5 DATES THAT WILL SHAPE THE SEASON
* Sept. 29: This is the last Saturday OU gets off until after its Dec. 1 regular-season finale. That's nine straight weeks with no break, which could mean more injuries and exhaustion and, potentially, less wins.
* Oct. 6: Texas hosts West Virginia in a battle of two teams most likely to challenge OU for the Big 12 title. The UT-WVU game comes a week before the Red River Rivalry, so even if Texas escapes with a win, its pre-Dallas tilt will likely be much more grueling than OU's in Lubbock.
* Oct. 13: All of the Red River Rivalry's pageantry is great, but the on-the-field matchup this year could result in a low-scoring, defensive battle. Texas' defense is one of the nation's most talented, and with the Longhorns' 2011 offensive woes possibly carrying over, 2012's Red River game could end with a score in the 21-17 range.
* Nov. 17: Right now, OU at West Virginia is the most anticipated conference game of 2012. Should things go as planned, an established Big 12 power faces an upstart, and top quarterbacks and possible Heisman contenders match up in what could become a de-facto Big 12 title game.

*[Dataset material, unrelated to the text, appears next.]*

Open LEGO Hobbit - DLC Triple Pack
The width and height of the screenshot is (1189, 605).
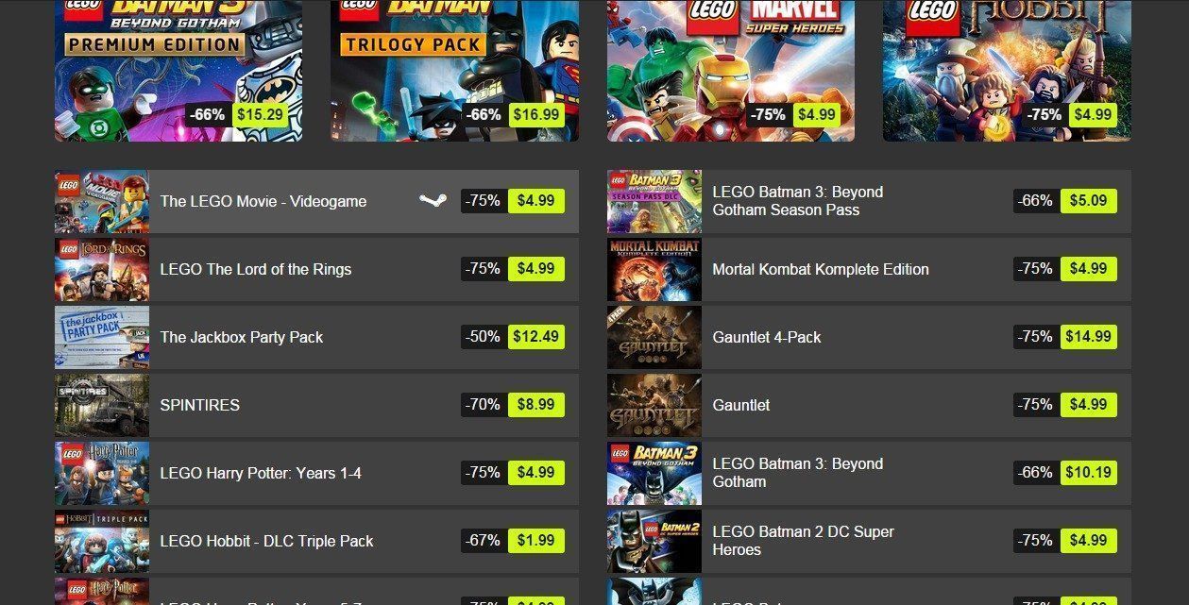coord(267,541)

* Nov. 24: After 2011's Bedlam dud, OU undoubtedly will play with revenge in mind. This late in the season, expect OSU to operate at a high level. OU must win this game, because another Bedlam defeat, especially at home, puts a massive damper on 2012, regardless of almost any success or victory.
5 BOLD PREDICTIONS FOR OU'S SEASON
* Justin Brown will match his three-year total for touchdown receptions at Penn State (3) in Oklahoma's first two games of this season. Brown's big frame and playmaking skills are finally in an offense where they can be put to use.

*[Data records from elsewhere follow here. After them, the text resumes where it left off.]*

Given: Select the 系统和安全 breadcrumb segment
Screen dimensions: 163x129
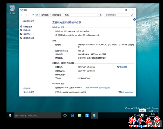Looking at the screenshot, I should 57,15.
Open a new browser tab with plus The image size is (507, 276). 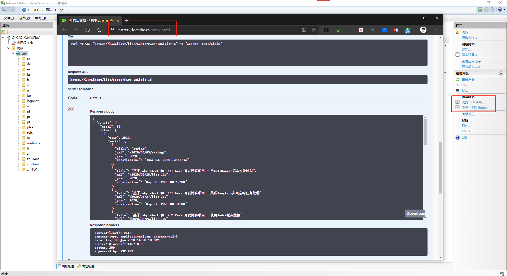click(126, 20)
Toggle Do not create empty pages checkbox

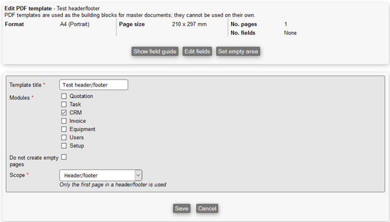click(x=64, y=157)
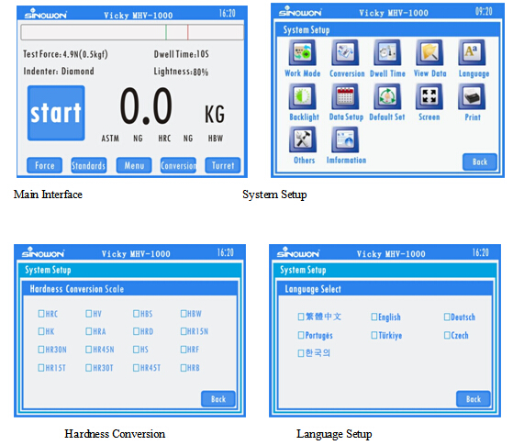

* Michael Hunnicutt will successfully convert three or more 50-plus-yard field goals. The sophomore was 4-of-4 from beyond 40 yards last season, with a long of 53. Hunnicutt will only improve moving forward; he said he's more accurate and his leg is stronger after his offseason work.
* OU will convert 45 percent or more of its third-down attempts. The Sooners haven't sniffed 50 percent on third down since Sam Bradford's 2008 team that reached the title game. Last year, OU converted about 41 percent of its third-down attempts. Bob Stoops said the Belldozer might see more third-and-short uses; if that happens often, OU's third-down rate could significantly increase.
* The Sooners will give up 60 or more yards per game in penalties. It's what happens when teams have inexperienced and/or thin offensive lines, and that's what OU's got post-Habern and Evans. The starters might be OK, but when the young reserves are in, officials might have trouble keeping yellow flags in their pockets, especially early in the season, and especially with the Sooners' fast-paced offense.
* Trey Millard will average 10 carries per game and run for 10 or more TDs. The Sooners' offensive jack-of-all-trades is too good a ball carrier for the Sooners to not find ways to take advantage. Near the goal-line, Millard is a perfect curve ball to throw at defenses expecting Blake Bell.